Former Minnesota farmer Oliver Hudson Kelley founds the Grange, which became a powerful political force among western farmers.
Though he grew up in Boston, Kelley decided in his early twenties that he wanted to become a farmer. In 1849, he booked passage on a steamboat for St. Paul, Minnesota. Though the Minnesota area was dominated more by the Indian trade than farming, Kelley shrewdly saw that the future of the region lay in agriculture, and he proved to be a skilled and progressive farmer. Kelley gained local fame for boldly experimenting with new crops, installing an elaborate irrigation system, and buying one of the first mechanical reapers in the state. His attempts at scientific farming and a series of columns he wrote for national newspapers brought him national recognition—in 1864, he won a prestigious clerking position under the federal commissioner of agriculture in Washington, D.C.

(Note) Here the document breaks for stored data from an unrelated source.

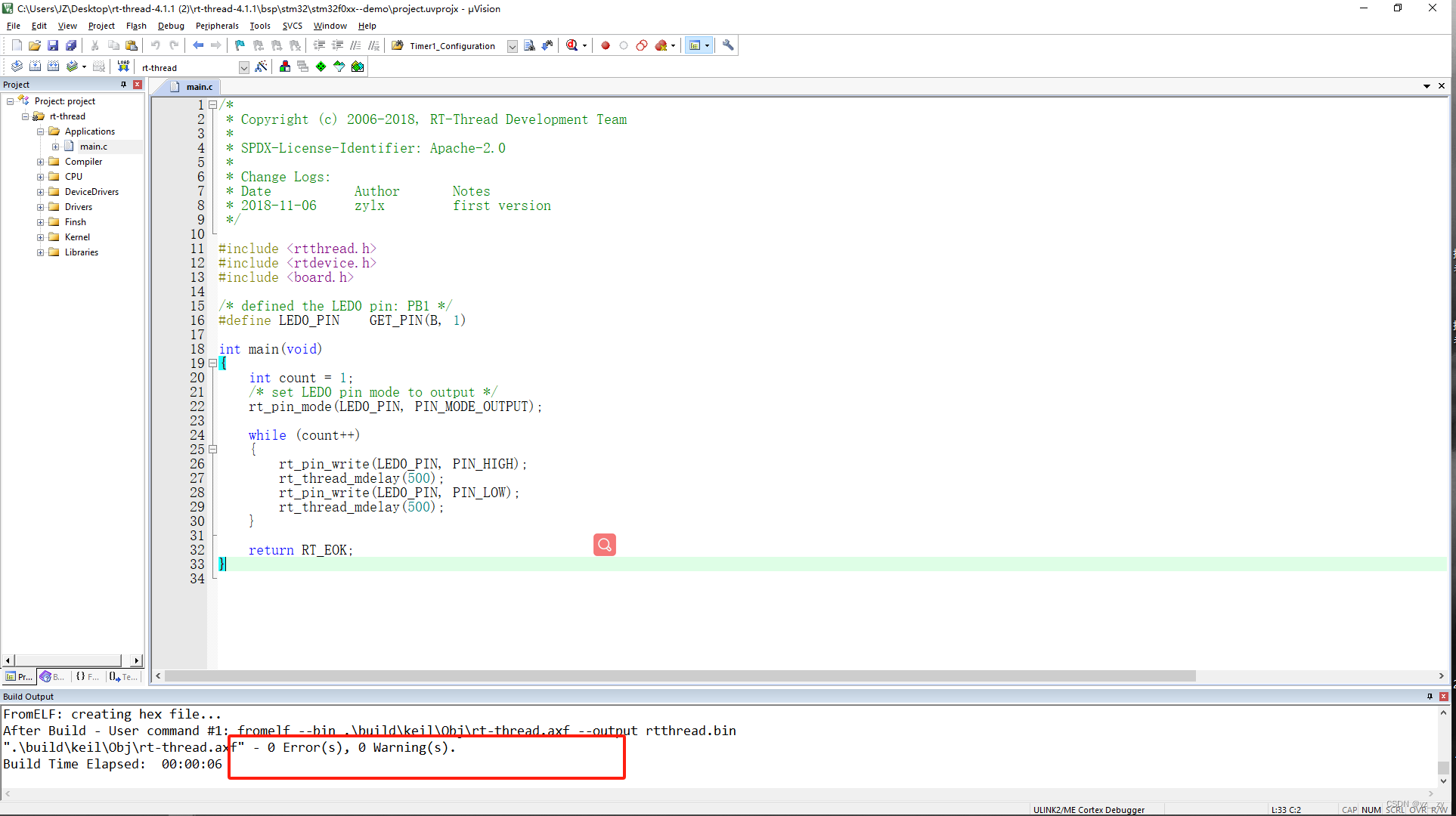Collapse code fold at line 19
Viewport: 1456px width, 816px height.
pos(213,363)
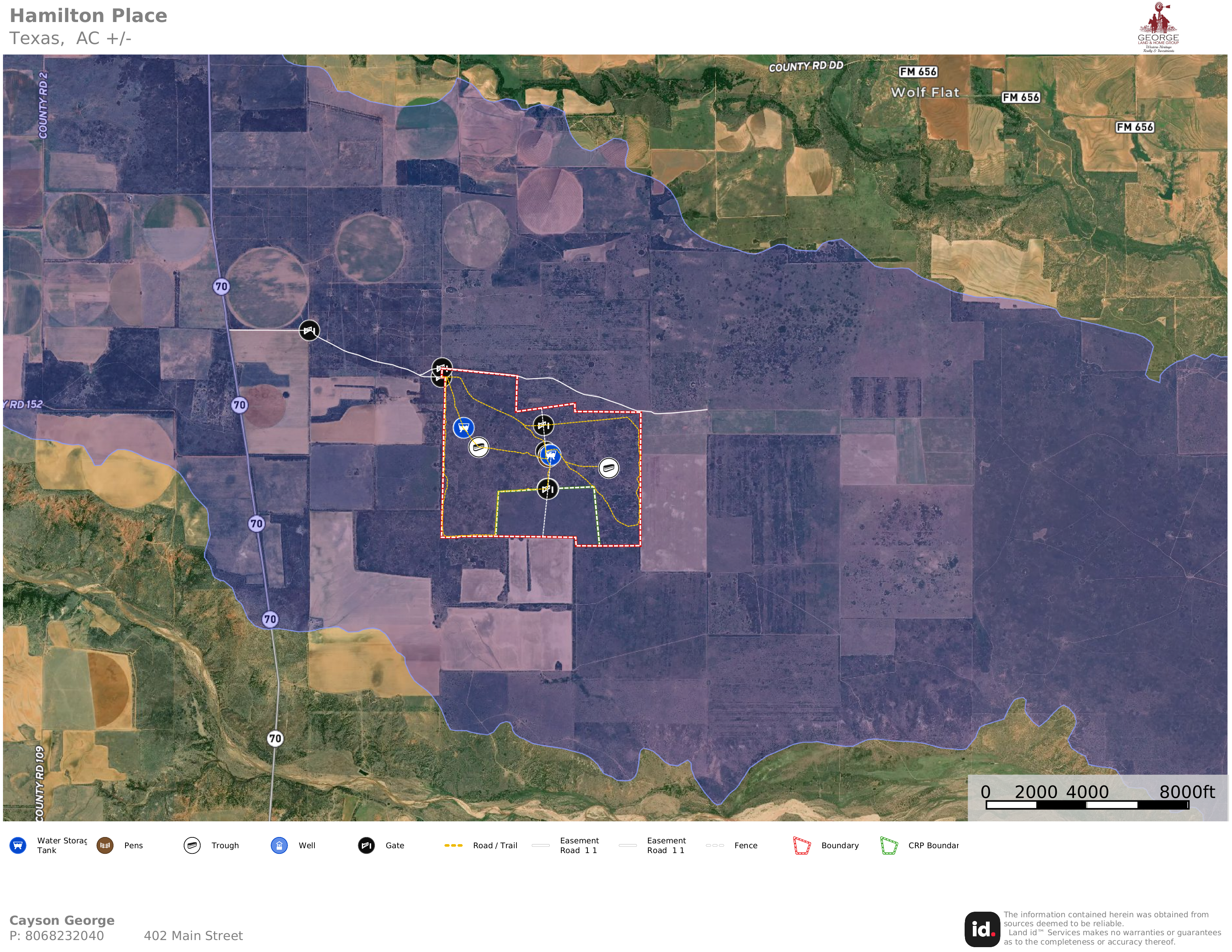Click the phone number under Cayson George
The image size is (1232, 952).
[56, 936]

While on a tour of southern farms in 1866, Kelley was struck by the warm reception he received from his fellow Masons in the South, despite the otherwise pervasive dislike of northerners left over from the Civil War. Determined to develop a national organization to unify farmers, he returned to Washington and gathered a group of like-minded friends. In 1867, these men became the founders of the Order of the Patrons of Husbandry, better known as the Grange.
Although the Grange, like the Masons, began primarily as a social organization designed to provide educational and recreational opportunities for farmers, it evolved into a major political force. Farmers who gathered at local Grange Halls often voiced similar complaints about the high rates charged by warehouses and railroads to handle their grain, and they began to organize for state and federal controls over these pivotal economic issues. The Grange smartly recognized the importance of including women, who often proved to be the organization’s most dedicated members.
The Grange’s political activism resulted in a flurry of legislation that became known as the “Granger Laws,” which were not very effective in solving the farmers’ problems with the railroads and warehouses but did provide a crucial precedent for state and federal regulation of private enterprise for the “public interest.” The Laws were passed in five midwestern states. In decades to come, politicians took a cue from the Granger Laws and created controls over many big business industries, from meatpacking to drug making, on the grounds that governmental regulations were essential to protect the interests of all the people, not just farmers. The Grange also played a key role in creating the Interstate Commerce Act of 1887, which called for the first federal regulation of railroads to control unfair shipping rates.